Michael Healy: You bet. First of all, Aussie 3 Course had pretty limited impact in Q1 because we’re lapping the same promotion from last year. But we feel good about the mix. It’s very much in line with our expectations. And we’ve now got it as a core menu item starting in June. And I like that because we can execute at a higher level. It’s on the base menu. It’s easier for our team in the back of the house. So, we do expect a better momentum out of it in Q2 and actually more second half of the year. And that’s embedded in our mix assumptions that Michael talked about. I would also say, again, we’re going to continue to iterate and refine all these offers. We are seeing a nice trade-up into the $17.99 and the $20.99 levels, and we’re seeing a good amount of trade-up on the desserts as well. So, when we get it right, our guests trade up and they feel good about the proposition and they’ll pay more for more.

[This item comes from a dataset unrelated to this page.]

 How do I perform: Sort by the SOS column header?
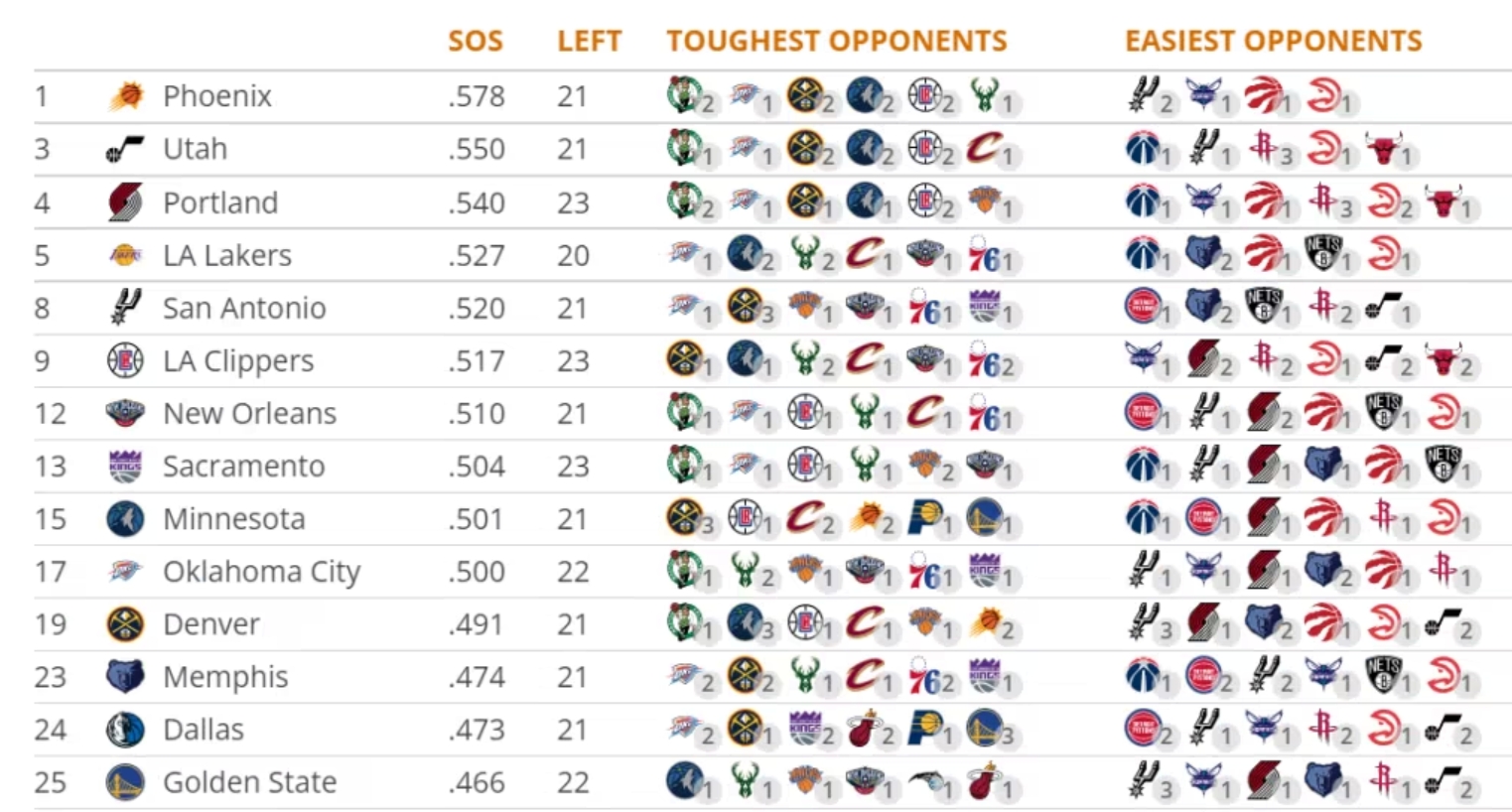(476, 41)
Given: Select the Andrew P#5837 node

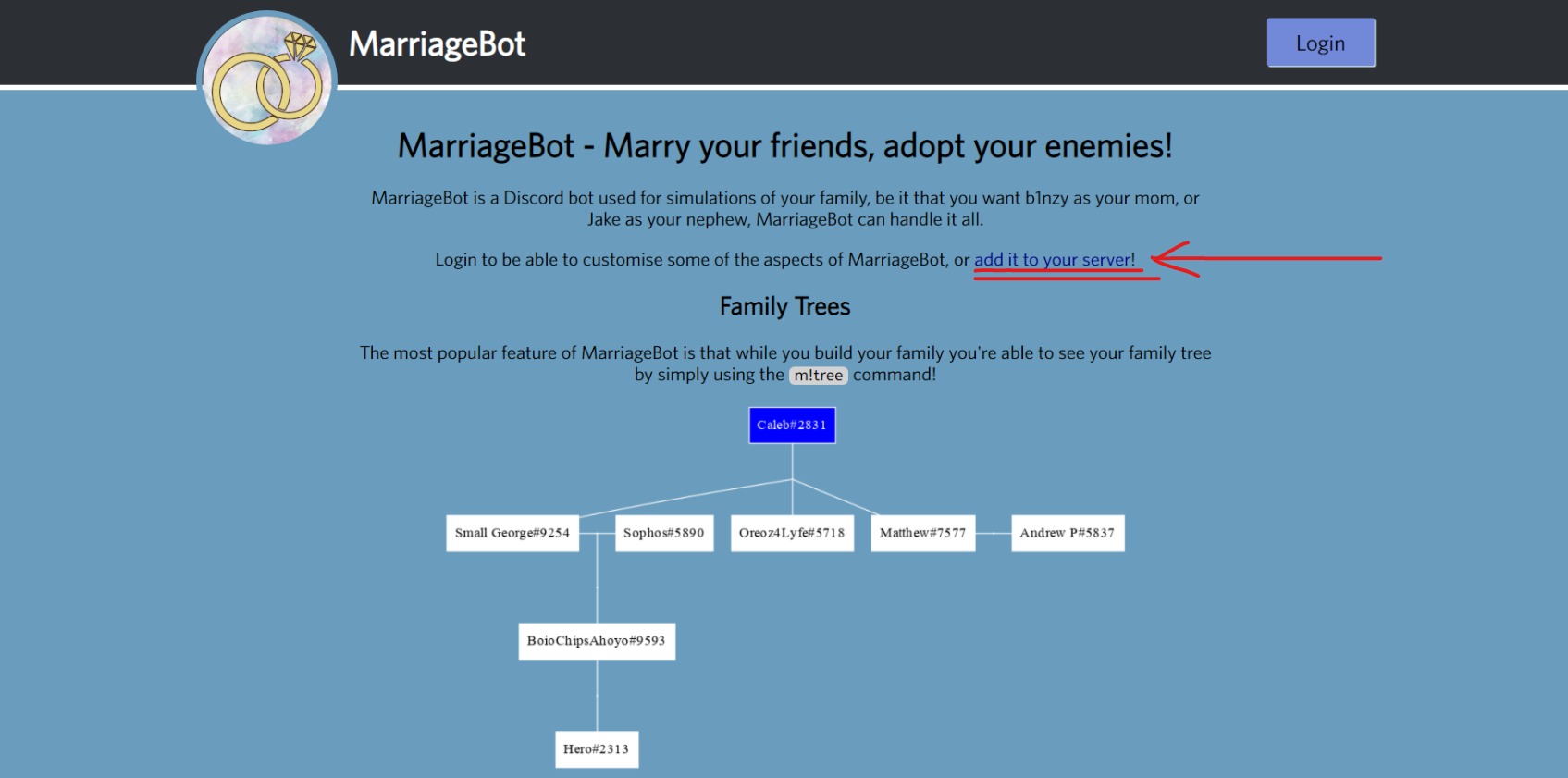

Jared Hludzinski: Great. Thank you very much.

Operator: This concludes our question-and-answer session. I would like to turn the conference back over to Mike Spanos for any closing remarks.

Mike Spanos: Thank you once again for your investment and support of Bloomin’ Brands. I want to close by thanking our people. I greatly appreciate their passion for our guests and each other, their hard work, and their excellence.

Operator: The conference has now concluded. Thank you for attending today’s presentation. You may now disconnect. Good bye.